All of which sounds like a rational voice amid the cacophony of overpopulation doom-mongering. This is surely a good thing, right? What could be better than an award-winning science journalist and author calling out the prophets of overcrowding?

The problem is that while Pearce is correct regarding the population-hyping models used by the UNPD, he has not come to destroy the Malthusian core of green-tinged thinking; he has come, whether he knows it or not, to save Malthusianism, not damn it. Save it, that is, from its overexcited champions who see the threat of ‘catastrophic’ population growth as a stick with which to beat people the world over into prophylactic-using submission.

As Brendan O’Neill has argued before on spiked, what sets Pearce apart from his birth-controlling fellow travellers is that he is savvy enough to know that the Malthusian enthusiasm for population control has a thoroughly horrific history. His eighteenth-century master, the Reverend Thomas Malthus, had nothing but contempt for the proliferating (and increasingly radicalised) lower classes. Malthus thought destitution and starvation were happy correctives to there just being too damn many of Them. The late nineteenth century saw a rise in the popularity of eugenics, a surge that culminated in some of the nastiest proposals and practices of the twentieth century. In every case, these Malthus-referencing, population-fiddling ideas have exemplified man’s inhumanity to man. And no wonder. Interpreting social and economic problems, from unemployment to food shortages, in terms of human reproduction means that the solutions must also take a biological, naturalised form - whether that’s contraception, sterilisation or extermination.

### SUPPLIED MATERIAL
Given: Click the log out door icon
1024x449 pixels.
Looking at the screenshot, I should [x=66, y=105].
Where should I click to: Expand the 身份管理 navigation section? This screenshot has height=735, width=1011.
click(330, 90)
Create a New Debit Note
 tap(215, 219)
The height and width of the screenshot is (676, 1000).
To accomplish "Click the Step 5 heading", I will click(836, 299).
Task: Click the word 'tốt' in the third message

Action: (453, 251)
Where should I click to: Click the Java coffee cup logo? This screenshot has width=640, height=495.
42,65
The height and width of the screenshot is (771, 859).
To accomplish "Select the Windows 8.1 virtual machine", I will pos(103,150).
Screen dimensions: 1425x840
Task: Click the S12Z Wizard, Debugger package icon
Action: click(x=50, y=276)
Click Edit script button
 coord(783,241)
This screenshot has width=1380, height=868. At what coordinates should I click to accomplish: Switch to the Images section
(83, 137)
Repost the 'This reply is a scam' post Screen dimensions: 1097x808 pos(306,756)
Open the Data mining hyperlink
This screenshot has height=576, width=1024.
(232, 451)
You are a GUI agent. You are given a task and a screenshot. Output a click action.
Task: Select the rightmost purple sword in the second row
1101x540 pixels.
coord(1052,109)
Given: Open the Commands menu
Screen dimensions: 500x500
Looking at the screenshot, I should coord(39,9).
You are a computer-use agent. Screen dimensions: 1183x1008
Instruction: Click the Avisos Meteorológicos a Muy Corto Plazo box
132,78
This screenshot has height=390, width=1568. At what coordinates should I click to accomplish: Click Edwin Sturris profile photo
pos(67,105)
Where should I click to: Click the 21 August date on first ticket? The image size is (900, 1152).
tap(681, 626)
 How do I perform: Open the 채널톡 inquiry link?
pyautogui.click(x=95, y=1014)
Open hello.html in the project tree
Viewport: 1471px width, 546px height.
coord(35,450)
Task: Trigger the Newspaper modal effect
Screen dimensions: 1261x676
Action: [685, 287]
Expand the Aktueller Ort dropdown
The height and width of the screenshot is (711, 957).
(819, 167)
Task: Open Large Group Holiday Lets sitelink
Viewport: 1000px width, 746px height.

### TASKS TO CARRY OUT
1 - In the text on Malthusianism, how did Malthus view destitution and starvation?
2 - List every person named in the text on Malthusianism.
3 - Continue the text on Malthusianism from its last sentence.

### RESPONSES IN ORDER
1 - He saw them as happy correctives to there being too many of the lower classes.

2 - Pearce, Brendan O'Neill, the Reverend Thomas Malthus

3 -
Pearce knows this. He knows that the current vogue for the idea of overpopulation has the potential to be bad PR for environmentalism. As he admitted last week, the notion of ‘global carrying capacity’ does have a tendency to turn into Third World bashing. Enter United Nations special adviser Jeffrey Sachs, whose recent response to the UNPD’s revised population projection for Nigeria captured Pearce’s fear: ‘It is not healthy’, Sachs said, adding: ‘Nigeria should work towards attaining a maximum of three children per family.’ The reported retort from one Nigerian woman was completely understandable: ‘[The UN] should try to advise the government how to make the lives of Nigerians better, not telling Nigerians not to have children – that is not their business.’ Or take the comments of two university health lecturers in America who lamented of Africa: ‘even Uganda — with one of the highest numbers of AIDS cases in sub-Saharan Africa — is projected to almost triple its population by 2050’. That AIDS can be seen as a population check, albeit an unsuccessful one, is testament to the willingness of the demography-obsessed to see anything that limits population numbers as a Good Thing.

So, seeing human reproduction as the source of social and economic problems, as an increasingly vociferous number of people in the West do, means that population and reproductive habits become the locus of the solution. And as Pearce recognises, this is an approach that historically has had ugly results. But Pearce does not really jettison Malthus. He just wants to excise the bits that would make even the meanest liberal choke on their organic leeks, you know, the bits that are a bit racist, a bit cruel, a bit, well, illiberal. And this is the point that he performs his sleight of hand: he flips his Malthusian emphases, from the number-of-people side of the equation to the other, number-of-resources side. Hence his doom-mongering comeback at last week’s event: ‘we haven’t even begun to defuse the real threat – the consumption bomb’.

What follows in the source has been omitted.